- **Records to use**:
....

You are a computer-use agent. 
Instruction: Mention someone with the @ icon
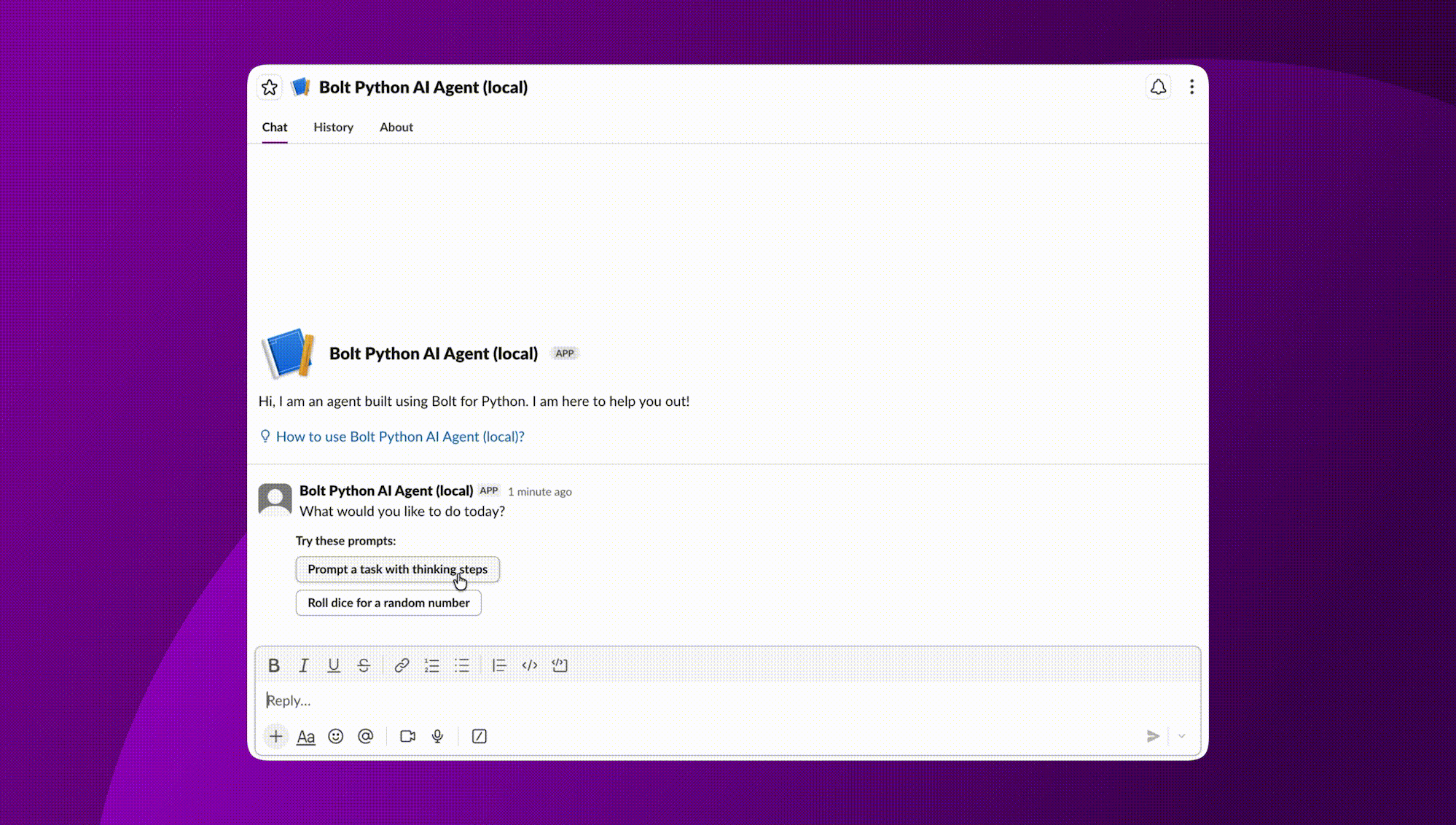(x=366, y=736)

....

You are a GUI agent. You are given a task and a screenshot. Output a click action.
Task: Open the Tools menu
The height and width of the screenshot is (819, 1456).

....

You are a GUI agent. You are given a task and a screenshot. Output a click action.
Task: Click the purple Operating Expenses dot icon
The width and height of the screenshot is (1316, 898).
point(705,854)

....

- **What is expected**:
Set down again, word for word, the stretch of records from the line with "Task: Open the Tools menu" to the line with "The height and", both of those lines included.

- **Exercise result**:
Task: Open the Tools menu
The height and width of the screenshot is (819, 1456).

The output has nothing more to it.